----- Exercise inputs

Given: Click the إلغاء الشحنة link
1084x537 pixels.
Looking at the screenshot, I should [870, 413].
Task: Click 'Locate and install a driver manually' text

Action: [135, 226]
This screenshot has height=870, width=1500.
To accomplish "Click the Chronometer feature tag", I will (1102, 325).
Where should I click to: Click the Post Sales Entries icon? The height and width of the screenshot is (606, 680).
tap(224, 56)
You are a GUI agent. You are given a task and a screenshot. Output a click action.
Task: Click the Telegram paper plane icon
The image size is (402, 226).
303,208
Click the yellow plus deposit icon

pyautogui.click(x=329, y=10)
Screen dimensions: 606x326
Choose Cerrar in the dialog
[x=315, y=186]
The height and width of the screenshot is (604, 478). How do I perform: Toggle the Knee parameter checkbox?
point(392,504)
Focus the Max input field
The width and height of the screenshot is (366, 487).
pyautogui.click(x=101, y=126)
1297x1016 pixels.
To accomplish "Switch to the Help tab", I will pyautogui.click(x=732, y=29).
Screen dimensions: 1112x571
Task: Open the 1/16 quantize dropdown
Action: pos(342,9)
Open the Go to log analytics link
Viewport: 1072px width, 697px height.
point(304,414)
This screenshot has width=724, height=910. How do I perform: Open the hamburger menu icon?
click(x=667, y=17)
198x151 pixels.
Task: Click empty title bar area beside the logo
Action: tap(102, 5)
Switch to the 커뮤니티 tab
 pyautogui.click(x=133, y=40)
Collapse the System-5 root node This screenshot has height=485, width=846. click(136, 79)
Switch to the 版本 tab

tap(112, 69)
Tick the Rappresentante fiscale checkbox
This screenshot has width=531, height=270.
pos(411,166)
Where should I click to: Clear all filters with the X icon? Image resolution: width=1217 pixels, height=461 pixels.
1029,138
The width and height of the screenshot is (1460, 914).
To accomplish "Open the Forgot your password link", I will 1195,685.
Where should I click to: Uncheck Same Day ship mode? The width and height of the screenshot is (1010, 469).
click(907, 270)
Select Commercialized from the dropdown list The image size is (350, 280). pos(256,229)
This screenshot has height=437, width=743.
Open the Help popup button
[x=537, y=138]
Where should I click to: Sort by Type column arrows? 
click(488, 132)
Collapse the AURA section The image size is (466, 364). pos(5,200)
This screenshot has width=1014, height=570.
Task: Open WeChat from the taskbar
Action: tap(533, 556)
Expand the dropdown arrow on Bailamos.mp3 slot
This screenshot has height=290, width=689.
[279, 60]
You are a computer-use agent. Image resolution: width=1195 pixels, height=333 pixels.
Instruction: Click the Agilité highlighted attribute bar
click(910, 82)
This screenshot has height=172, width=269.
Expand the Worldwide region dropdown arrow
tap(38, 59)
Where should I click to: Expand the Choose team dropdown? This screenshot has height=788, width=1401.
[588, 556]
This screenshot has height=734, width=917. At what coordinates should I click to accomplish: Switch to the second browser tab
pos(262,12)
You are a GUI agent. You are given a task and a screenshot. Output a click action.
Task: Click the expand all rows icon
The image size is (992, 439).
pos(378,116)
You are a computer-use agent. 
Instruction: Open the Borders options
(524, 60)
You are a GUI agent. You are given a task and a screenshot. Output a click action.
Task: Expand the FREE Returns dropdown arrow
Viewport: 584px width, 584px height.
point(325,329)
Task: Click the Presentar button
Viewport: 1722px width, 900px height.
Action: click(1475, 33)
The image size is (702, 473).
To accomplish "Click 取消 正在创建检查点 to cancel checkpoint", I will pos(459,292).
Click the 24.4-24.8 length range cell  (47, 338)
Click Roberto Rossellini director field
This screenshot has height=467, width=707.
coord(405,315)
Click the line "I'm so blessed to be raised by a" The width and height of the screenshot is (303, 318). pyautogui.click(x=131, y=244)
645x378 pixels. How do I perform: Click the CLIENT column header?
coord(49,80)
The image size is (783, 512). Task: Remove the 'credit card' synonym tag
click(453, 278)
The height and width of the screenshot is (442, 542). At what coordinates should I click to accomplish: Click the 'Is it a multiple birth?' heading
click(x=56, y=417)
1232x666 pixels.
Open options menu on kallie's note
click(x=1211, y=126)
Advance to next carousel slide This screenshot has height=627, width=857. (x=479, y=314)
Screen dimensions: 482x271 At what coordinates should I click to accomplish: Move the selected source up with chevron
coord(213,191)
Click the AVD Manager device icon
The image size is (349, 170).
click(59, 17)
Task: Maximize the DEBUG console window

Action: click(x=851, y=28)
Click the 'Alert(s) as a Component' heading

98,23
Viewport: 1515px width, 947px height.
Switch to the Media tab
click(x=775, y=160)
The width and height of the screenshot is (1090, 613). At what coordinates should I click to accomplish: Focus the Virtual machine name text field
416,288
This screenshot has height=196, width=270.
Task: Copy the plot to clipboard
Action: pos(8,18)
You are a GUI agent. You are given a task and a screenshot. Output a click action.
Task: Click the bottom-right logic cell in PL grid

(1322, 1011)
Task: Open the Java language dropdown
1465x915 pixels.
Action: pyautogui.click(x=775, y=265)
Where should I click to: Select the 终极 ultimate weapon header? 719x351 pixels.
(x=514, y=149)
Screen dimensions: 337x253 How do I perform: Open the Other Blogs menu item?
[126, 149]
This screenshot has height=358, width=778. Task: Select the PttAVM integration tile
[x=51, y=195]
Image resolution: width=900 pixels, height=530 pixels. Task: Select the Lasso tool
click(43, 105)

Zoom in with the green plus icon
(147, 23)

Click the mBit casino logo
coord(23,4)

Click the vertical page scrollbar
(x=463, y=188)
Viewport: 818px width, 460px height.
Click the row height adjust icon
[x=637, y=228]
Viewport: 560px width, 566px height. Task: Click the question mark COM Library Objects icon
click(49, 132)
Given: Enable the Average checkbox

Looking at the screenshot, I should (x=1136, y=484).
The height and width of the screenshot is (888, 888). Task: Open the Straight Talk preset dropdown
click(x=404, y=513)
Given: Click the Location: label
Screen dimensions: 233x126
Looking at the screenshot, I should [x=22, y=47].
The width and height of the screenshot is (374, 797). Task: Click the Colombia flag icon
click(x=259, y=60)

----------

(What to produce): Rewrite the data above, replacing "checkbox" with "check box" everywhere it occurs and leaving everything else unchanged.

(Response below):
Given: Click the إلغاء الشحنة link
1084x537 pixels.
Looking at the screenshot, I should [870, 413].
Task: Click 'Locate and install a driver manually' text

Action: [135, 226]
This screenshot has height=870, width=1500.
To accomplish "Click the Chronometer feature tag", I will (1102, 325).
Where should I click to: Click the Post Sales Entries icon? The height and width of the screenshot is (606, 680).
tap(224, 56)
You are a GUI agent. You are given a task and a screenshot. Output a click action.
Task: Click the Telegram paper plane icon
The image size is (402, 226).
303,208
Click the yellow plus deposit icon

pyautogui.click(x=329, y=10)
Screen dimensions: 606x326
Choose Cerrar in the dialog
[x=315, y=186]
The height and width of the screenshot is (604, 478). How do I perform: Toggle the Knee parameter check box?
point(392,504)
Focus the Max input field
The width and height of the screenshot is (366, 487).
pyautogui.click(x=101, y=126)
1297x1016 pixels.
To accomplish "Switch to the Help tab", I will pyautogui.click(x=732, y=29).
Screen dimensions: 1112x571
Task: Open the 1/16 quantize dropdown
Action: pos(342,9)
Open the Go to log analytics link
Viewport: 1072px width, 697px height.
point(304,414)
This screenshot has width=724, height=910. How do I perform: Open the hamburger menu icon?
click(x=667, y=17)
198x151 pixels.
Task: Click empty title bar area beside the logo
Action: tap(102, 5)
Switch to the 커뮤니티 tab
 pyautogui.click(x=133, y=40)
Collapse the System-5 root node This screenshot has height=485, width=846. click(136, 79)
Switch to the 版本 tab

tap(112, 69)
Tick the Rappresentante fiscale check box
This screenshot has width=531, height=270.
pos(411,166)
Where should I click to: Clear all filters with the X icon? Image resolution: width=1217 pixels, height=461 pixels.
1029,138
The width and height of the screenshot is (1460, 914).
To accomplish "Open the Forgot your password link", I will 1195,685.
Where should I click to: Uncheck Same Day ship mode? The width and height of the screenshot is (1010, 469).
click(907, 270)
Select Commercialized from the dropdown list The image size is (350, 280). pos(256,229)
This screenshot has height=437, width=743.
Open the Help popup button
[x=537, y=138]
Where should I click to: Sort by Type column arrows? 
click(488, 132)
Collapse the AURA section The image size is (466, 364). pos(5,200)
This screenshot has width=1014, height=570.
Task: Open WeChat from the taskbar
Action: tap(533, 556)
Expand the dropdown arrow on Bailamos.mp3 slot
This screenshot has height=290, width=689.
[279, 60]
You are a computer-use agent. Image resolution: width=1195 pixels, height=333 pixels.
Instruction: Click the Agilité highlighted attribute bar
click(910, 82)
This screenshot has height=172, width=269.
Expand the Worldwide region dropdown arrow
tap(38, 59)
Where should I click to: Expand the Choose team dropdown? This screenshot has height=788, width=1401.
[588, 556]
This screenshot has height=734, width=917. At what coordinates should I click to accomplish: Switch to the second browser tab
pos(262,12)
You are a GUI agent. You are given a task and a screenshot. Output a click action.
Task: Click the expand all rows icon
The image size is (992, 439).
pos(378,116)
You are a computer-use agent. 
Instruction: Open the Borders options
(524, 60)
You are a GUI agent. You are given a task and a screenshot. Output a click action.
Task: Expand the FREE Returns dropdown arrow
Viewport: 584px width, 584px height.
point(325,329)
Task: Click the Presentar button
Viewport: 1722px width, 900px height.
Action: click(1475, 33)
The image size is (702, 473).
To accomplish "Click 取消 正在创建检查点 to cancel checkpoint", I will pos(459,292).
Click the 24.4-24.8 length range cell  (47, 338)
Click Roberto Rossellini director field
This screenshot has height=467, width=707.
coord(405,315)
Click the line "I'm so blessed to be raised by a" The width and height of the screenshot is (303, 318). pyautogui.click(x=131, y=244)
645x378 pixels. How do I perform: Click the CLIENT column header?
coord(49,80)
The image size is (783, 512). Task: Remove the 'credit card' synonym tag
click(453, 278)
The height and width of the screenshot is (442, 542). At what coordinates should I click to accomplish: Click the 'Is it a multiple birth?' heading
click(x=56, y=417)
1232x666 pixels.
Open options menu on kallie's note
click(x=1211, y=126)
Advance to next carousel slide This screenshot has height=627, width=857. (x=479, y=314)
Screen dimensions: 482x271 At what coordinates should I click to accomplish: Move the selected source up with chevron
coord(213,191)
Click the AVD Manager device icon
The image size is (349, 170).
click(59, 17)
Task: Maximize the DEBUG console window

Action: click(x=851, y=28)
Click the 'Alert(s) as a Component' heading

98,23
Viewport: 1515px width, 947px height.
Switch to the Media tab
click(x=775, y=160)
The width and height of the screenshot is (1090, 613). At what coordinates should I click to accomplish: Focus the Virtual machine name text field
416,288
This screenshot has height=196, width=270.
Task: Copy the plot to clipboard
Action: pos(8,18)
You are a GUI agent. You are given a task and a screenshot. Output a click action.
Task: Click the bottom-right logic cell in PL grid

(1322, 1011)
Task: Open the Java language dropdown
1465x915 pixels.
Action: pyautogui.click(x=775, y=265)
Where should I click to: Select the 终极 ultimate weapon header? 719x351 pixels.
(x=514, y=149)
Screen dimensions: 337x253 How do I perform: Open the Other Blogs menu item?
[126, 149]
This screenshot has height=358, width=778. Task: Select the PttAVM integration tile
[x=51, y=195]
Image resolution: width=900 pixels, height=530 pixels. Task: Select the Lasso tool
click(43, 105)

Zoom in with the green plus icon
(147, 23)

Click the mBit casino logo
coord(23,4)

Click the vertical page scrollbar
(x=463, y=188)
Viewport: 818px width, 460px height.
Click the row height adjust icon
[x=637, y=228]
Viewport: 560px width, 566px height. Task: Click the question mark COM Library Objects icon
click(49, 132)
Given: Enable the Average check box

Looking at the screenshot, I should (x=1136, y=484).
The height and width of the screenshot is (888, 888). Task: Open the Straight Talk preset dropdown
click(x=404, y=513)
Given: Click the Location: label
Screen dimensions: 233x126
Looking at the screenshot, I should [x=22, y=47].
The width and height of the screenshot is (374, 797). Task: Click the Colombia flag icon
click(x=259, y=60)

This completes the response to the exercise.